Combinatorial interpretation of a sum with Stirling numbers

Question

$$\sum_{i,j}{n\brack i+j}\binom{i+j}i$$ Does this have a combinatorial interpretation? I don't see how to use Stirling numbers of the first kind in interpretations. I know that the answer is $(n+1)!$ , but the original question didn't provide it.

Answer 1

I'm not sure about a direct combinatorial proof, but the solution can be easily obtained by taking $k=i+j$ and using the known formula $\sum_{k} \genfrac[]{0pt}{}{n}{k} x^k = x^{\overline{n}}$, where $x^{\overline{n}}$ denotes the rising factorial.
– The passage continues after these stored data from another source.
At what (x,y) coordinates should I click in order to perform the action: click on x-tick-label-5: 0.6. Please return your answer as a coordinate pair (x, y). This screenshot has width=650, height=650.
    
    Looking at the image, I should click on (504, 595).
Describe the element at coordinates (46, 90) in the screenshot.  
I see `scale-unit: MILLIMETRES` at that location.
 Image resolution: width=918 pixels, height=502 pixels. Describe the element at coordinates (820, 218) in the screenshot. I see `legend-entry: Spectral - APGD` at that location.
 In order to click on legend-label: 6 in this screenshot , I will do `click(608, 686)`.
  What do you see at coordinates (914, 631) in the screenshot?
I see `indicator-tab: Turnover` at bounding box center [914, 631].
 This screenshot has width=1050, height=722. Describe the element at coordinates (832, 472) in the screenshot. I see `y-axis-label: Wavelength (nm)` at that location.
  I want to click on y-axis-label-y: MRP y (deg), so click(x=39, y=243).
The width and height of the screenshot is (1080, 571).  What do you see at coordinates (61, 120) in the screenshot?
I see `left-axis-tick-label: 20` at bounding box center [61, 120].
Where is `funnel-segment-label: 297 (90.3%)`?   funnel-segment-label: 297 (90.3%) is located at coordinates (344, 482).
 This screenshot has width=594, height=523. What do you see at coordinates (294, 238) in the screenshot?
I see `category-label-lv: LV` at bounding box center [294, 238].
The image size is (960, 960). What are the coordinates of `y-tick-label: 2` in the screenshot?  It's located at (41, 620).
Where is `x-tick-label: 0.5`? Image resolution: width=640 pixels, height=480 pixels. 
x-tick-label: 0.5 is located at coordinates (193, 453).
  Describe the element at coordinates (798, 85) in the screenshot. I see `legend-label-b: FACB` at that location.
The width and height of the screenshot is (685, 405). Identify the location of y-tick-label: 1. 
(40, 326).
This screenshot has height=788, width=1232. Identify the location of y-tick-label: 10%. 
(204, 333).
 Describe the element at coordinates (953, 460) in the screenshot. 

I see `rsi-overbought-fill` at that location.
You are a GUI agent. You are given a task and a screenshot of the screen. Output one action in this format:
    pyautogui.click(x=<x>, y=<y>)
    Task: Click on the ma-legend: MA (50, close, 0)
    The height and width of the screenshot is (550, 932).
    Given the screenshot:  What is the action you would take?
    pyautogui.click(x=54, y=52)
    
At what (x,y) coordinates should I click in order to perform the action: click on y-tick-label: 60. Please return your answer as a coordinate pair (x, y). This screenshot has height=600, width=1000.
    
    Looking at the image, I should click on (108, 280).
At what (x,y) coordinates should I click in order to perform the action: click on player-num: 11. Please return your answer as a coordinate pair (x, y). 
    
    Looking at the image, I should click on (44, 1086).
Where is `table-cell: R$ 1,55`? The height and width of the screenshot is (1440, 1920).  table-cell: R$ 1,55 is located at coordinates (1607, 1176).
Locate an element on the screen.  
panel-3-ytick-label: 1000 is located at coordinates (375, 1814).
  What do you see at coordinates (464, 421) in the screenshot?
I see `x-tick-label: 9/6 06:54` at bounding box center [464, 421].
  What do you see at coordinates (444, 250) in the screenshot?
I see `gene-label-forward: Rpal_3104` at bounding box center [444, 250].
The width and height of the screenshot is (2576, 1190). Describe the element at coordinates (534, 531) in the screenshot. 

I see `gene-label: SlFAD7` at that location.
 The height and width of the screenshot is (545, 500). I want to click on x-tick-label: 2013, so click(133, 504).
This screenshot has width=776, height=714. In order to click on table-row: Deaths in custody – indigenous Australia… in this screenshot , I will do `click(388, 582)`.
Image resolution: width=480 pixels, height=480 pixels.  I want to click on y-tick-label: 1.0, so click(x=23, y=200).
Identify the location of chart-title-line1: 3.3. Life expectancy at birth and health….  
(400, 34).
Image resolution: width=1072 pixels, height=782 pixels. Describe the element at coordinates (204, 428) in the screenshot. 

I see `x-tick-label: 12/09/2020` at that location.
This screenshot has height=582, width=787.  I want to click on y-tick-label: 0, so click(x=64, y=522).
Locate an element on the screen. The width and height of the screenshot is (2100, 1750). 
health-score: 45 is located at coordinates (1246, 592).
$$\sum_{i,j} \genfrac[]{0pt}{}{n}{i+j} \binom{i+j}{i} = \sum_{k} \genfrac[]{0pt}{}{n}{k} \sum_{i} \binom{k}{i} = \sum_{k} \genfrac[]{0pt}{}{n}{k} 2^k = 2^{\overline{n}} = (n+1)!$$

Answer 2

Here's a combinatorial proof. Both sides count the number of ways to partition $n$ numbers into two ordered lists, a first list and a second list.

For the left side, $\genfrac[]{0pt}{}{n}{i+j}$ partitions the $n$ numbers into $i+j$ disjoint cycles. Then $\binom{i+j}{i}$ chooses $i$ of these cycles. Since a permutation can be uniquely expressed as a set of disjoint cycles, this creates the first ordered list from the numbers in the $i$ cycles chosen. Similarly, the leftover $j$ cycles form the second ordered list from the rest of the $n$ numbers. Summing over all possible values of $i$ and $j$ gives the number of ways to partition the $n$ numbers into a first ordered list and a second ordered list.

For the right side, add a new symbol the the $n$ numbers, like *. Then create a permutation on these $n+1$ symbols. This can be done in $(n+1)!$ ways. The * symbol separates the first ordered list from the second ordered list.